AVRUPA Birliği konusunda Fransız kamuoyundaki imajımızı düzeltmek için yoğun çaba harcamamız gerekiyor.
Buna, sadece politikacıların uğraşları yetmez.
Başbakan Erdoğan’ın Paris gezisi ne kadar olumlu geçerse geçsin, Fransız halkı üzerinde çok fazla etki yaratamaz.
Bu çabalar, Türkiye’deki bütün sivil inisiyatifler tarafından sürekli desteklenmelidir.
Bana göre Fransız halkını en fazla etkileyecek olan grup da uluslararası üne sahip Türk sanatçıları ve yazarlarıdır.
Başbakan’a, sanatçı ve yazarlarımızın bir program çerçevesinde Fransız halkıyla buluşturulmasını öneriyorum.
Erdoğan, zaman yitirmeden emir verir ve uzun süreli bir strateji başlatılırsa çok kısa zamanda bunun yararı görülür.
Yaşar Kemal, Fazıl Say, Orhan Pamuk, İdil Biret, Güher-Süher Pekinel, Tarkan, Sertab Erener gibi uluslararası üne sahip sanatçı ve yazarlarımız böyle bir görevi seve seve kabul ederler.
* * *
Fransa gezisinin perde arkasına bakılırsa, Fransız kamuoyunun politikacılar üzerinde ne kadar etkili olduğu görülür.
Örneğin, Başbakan Erdoğan’ın ikna etmek için görüştüğü Fransa’nın en güçlü politikacılarından Nicolas Sarkozy’nin sergilediği tutum.
Sarkozy Maliye, Ekonomi ve Endüstri Bakanı.
Görüşme randevusu çok önceden ayarlanmıştı. Buna rağmen Sarkozy, Başbakan’ın oteline gelmekten son anda vazgeçti.

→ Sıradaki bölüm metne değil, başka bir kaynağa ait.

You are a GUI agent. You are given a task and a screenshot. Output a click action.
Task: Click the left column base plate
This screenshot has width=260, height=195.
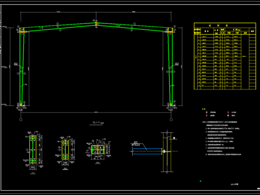(21, 105)
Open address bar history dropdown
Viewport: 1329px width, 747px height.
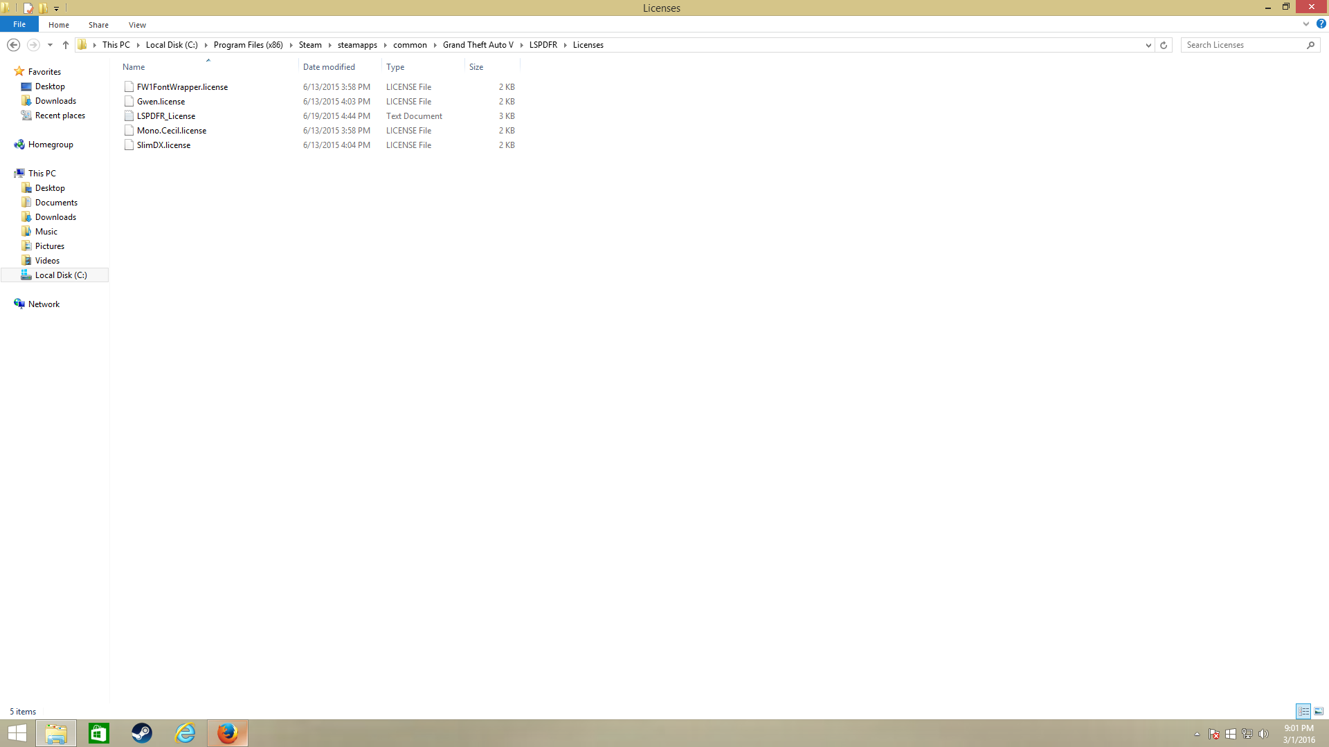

Bunun üzerine buluşma Türkiye Büyükelçiliği’nde yapıldı.
Sarkozy, iktidardaki ‘Halk Hareketi İçin Birlik Partisi’nin en güçlü ismi. Önümüzdeki günlerde partinin genel başkanı olacak.

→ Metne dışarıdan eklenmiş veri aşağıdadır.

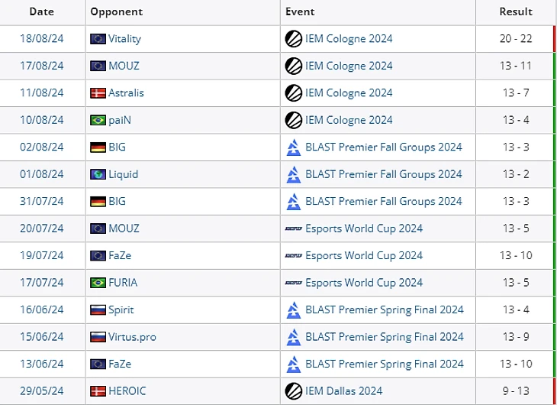Click the Opponent column header
Screen dimensions: 557x405
click(116, 11)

2005 yılında da Chirac’tan sonra cumhurbaşkanlığının en güçlü adayı... Fransızlara göre kesin olarak Chirac’ın koltuğuna oturacak.
49 yaşındaki Sarkozy’nin ataları Macar. Ama kendisi Fransa’da doğmuş.

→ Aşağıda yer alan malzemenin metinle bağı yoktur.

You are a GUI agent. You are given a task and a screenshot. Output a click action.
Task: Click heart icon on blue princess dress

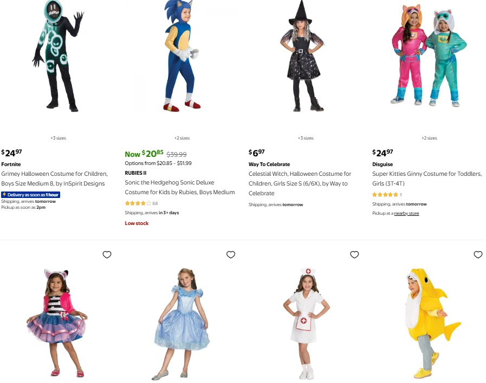click(x=231, y=255)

1988 yılından beri milletvekili. Daha önce çok başarılı bir İçişleri Bakanlığı var.
* * *
Aslında Sarkozy, Türklere karşı sempati duyan bir insan. Çünkü tarihte, ataları Türklerden büyük yardım görmüş.
Macarların Atatürk’ü olarak kabul edilen iki kahramanı da, Avusturyalılara karşı verdikleri bağımsızlık savaşlarında yenilip Osmanlı’ya sığınmak zorunda kalmışlar.
Prens Rakodzy, 1711’de Avusturyalılara başkaldırmış ve yenilince askerleriyle birlikte Osmanlı’ya sığınmış. Tekirdağ’a yerleştirilen prens, 1732’ye kadar bu kentte kalmış ve burada ölmüş.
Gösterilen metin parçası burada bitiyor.